__Parts of the exercise__.
A. Reproduce the passage on Bosnian football licenses word for word, from "In a similar" up to and including "Second Degree commission.".
B. According to the passage on Bosnian football licenses, which promoted club received its license after meeting the First Degree commission on June 14?

+++ Passage shown +++

Borac attempted to solve the issues which caused the license removal, including removing the debt Borac owed to FK Džaja. Borac showed the evidence it showed regarding the payments to Džaja to UEFA, which will assist the Football Association of Bosnia and Herzegovina regarding the decision of whether or not Borac Banja Luka or Čelik Zenica will compete in the 2018–19 Premier League of Bosnia and Herzegovina. The debate over the licences also caused the draws for the next season to be rescheduled.

In a similar way, teams promoted from the First League of the Republika Srpska or First League of the Federation of Bosnia and Herzegovina also need to get a license separated into First and Second Degree commissions, although their deadlines are moved to a later date. The winners of both leagues FK Sloga Simin Han (later known as Tuzla City) and FK Zvijezda 09 met with the First Degree commission on June 14, but only Sloga received their license. Zvijezda 09 will convene at a later date with the Second Degree commission.

+++ Given information +++

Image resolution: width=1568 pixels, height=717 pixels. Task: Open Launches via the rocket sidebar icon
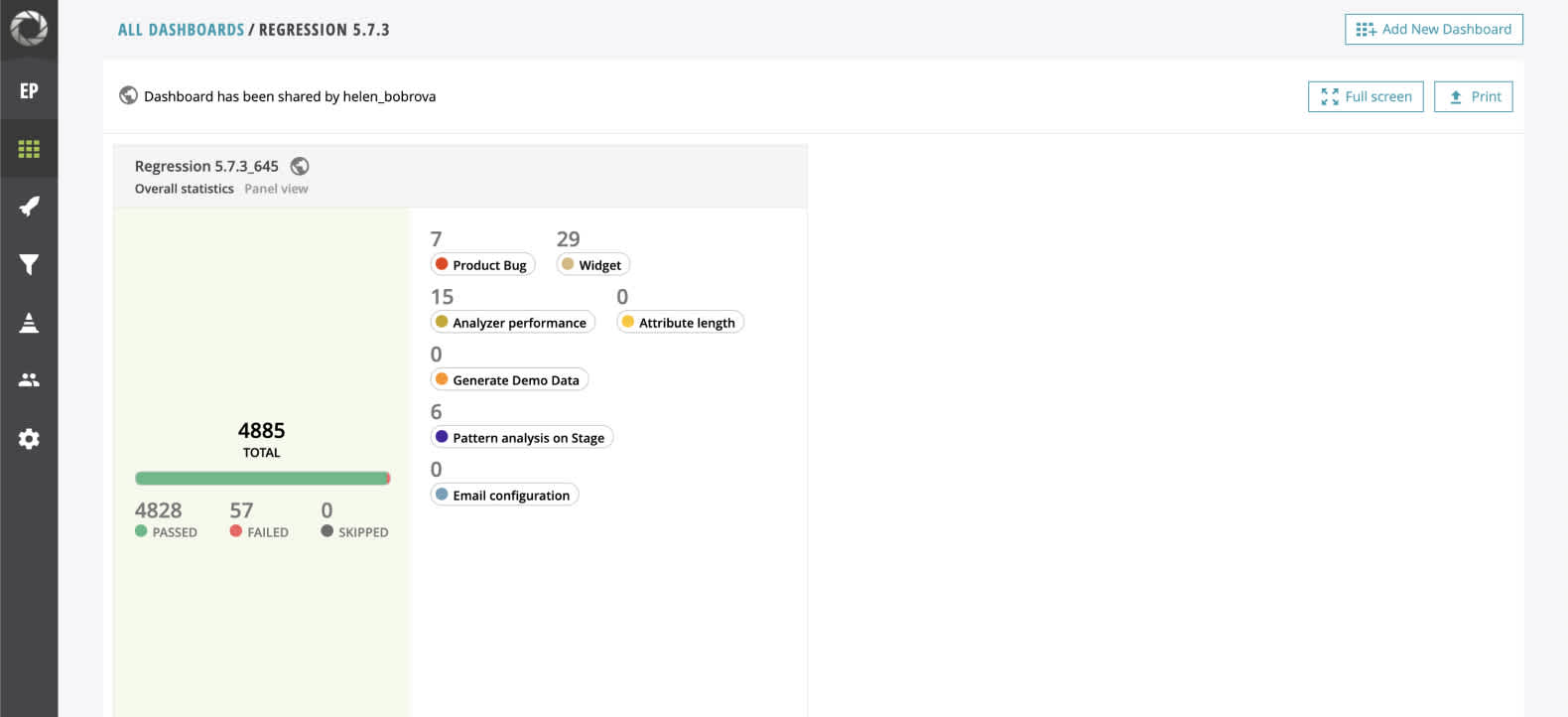pyautogui.click(x=29, y=206)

+++

__The answers__.
A.
In a similar way, teams promoted from the First League of the Republika Srpska or First League of the Federation of Bosnia and Herzegovina also need to get a license separated into First and Second Degree commissions, although their deadlines are moved to a later date. The winners of both leagues FK Sloga Simin Han (later known as Tuzla City) and FK Zvijezda 09 met with the First Degree commission on June 14, but only Sloga received their license. Zvijezda 09 will convene at a later date with the Second Degree commission.

B. FK Sloga Simin Han, later known as Tuzla City.